Please copy the material word for word, from its first line through the line that contains "brackets dark is", with both of those lines included.
※ ※ ※
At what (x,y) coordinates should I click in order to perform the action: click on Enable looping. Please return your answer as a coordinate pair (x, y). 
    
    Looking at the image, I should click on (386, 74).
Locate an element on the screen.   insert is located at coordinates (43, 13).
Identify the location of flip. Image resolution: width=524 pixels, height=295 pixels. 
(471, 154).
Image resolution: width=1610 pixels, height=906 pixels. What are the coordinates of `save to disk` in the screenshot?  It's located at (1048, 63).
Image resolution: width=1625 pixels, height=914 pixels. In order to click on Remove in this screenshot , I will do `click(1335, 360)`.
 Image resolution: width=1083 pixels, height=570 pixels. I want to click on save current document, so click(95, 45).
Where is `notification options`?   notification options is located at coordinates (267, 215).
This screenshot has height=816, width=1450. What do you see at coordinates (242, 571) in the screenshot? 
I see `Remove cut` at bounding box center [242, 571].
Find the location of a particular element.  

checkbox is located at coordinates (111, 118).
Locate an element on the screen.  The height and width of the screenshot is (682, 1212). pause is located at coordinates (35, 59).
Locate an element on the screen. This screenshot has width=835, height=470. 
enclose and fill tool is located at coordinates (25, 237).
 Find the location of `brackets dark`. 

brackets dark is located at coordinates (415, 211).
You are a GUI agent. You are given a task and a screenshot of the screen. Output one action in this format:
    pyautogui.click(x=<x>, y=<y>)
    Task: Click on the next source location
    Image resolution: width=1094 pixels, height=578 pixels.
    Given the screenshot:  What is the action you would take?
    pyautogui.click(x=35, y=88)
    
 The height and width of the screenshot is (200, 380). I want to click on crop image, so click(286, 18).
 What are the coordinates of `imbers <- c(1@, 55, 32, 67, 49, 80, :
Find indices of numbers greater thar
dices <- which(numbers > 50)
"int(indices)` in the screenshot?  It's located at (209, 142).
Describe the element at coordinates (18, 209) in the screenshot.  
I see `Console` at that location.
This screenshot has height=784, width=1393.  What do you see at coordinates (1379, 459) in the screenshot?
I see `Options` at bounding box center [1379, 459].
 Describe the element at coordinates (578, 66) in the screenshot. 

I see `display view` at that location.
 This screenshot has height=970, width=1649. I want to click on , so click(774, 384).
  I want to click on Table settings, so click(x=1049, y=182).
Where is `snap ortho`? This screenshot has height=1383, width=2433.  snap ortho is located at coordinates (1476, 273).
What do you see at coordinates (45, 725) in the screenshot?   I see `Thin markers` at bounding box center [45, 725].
※ ※ ※
### TASK ANSWER:
At what (x,y) coordinates should I click in order to perform the action: click on Enable looping. Please return your answer as a coordinate pair (x, y). 
    
    Looking at the image, I should click on (386, 74).
Locate an element on the screen.   insert is located at coordinates (43, 13).
Identify the location of flip. Image resolution: width=524 pixels, height=295 pixels. 
(471, 154).
Image resolution: width=1610 pixels, height=906 pixels. What are the coordinates of `save to disk` in the screenshot?  It's located at (1048, 63).
Image resolution: width=1625 pixels, height=914 pixels. In order to click on Remove in this screenshot , I will do `click(1335, 360)`.
 Image resolution: width=1083 pixels, height=570 pixels. I want to click on save current document, so click(95, 45).
Where is `notification options`?   notification options is located at coordinates (267, 215).
This screenshot has height=816, width=1450. What do you see at coordinates (242, 571) in the screenshot? 
I see `Remove cut` at bounding box center [242, 571].
Find the location of a particular element.  

checkbox is located at coordinates (111, 118).
Locate an element on the screen.  The height and width of the screenshot is (682, 1212). pause is located at coordinates (35, 59).
Locate an element on the screen. This screenshot has width=835, height=470. 
enclose and fill tool is located at coordinates (25, 237).
 Find the location of `brackets dark`. 

brackets dark is located at coordinates (415, 211).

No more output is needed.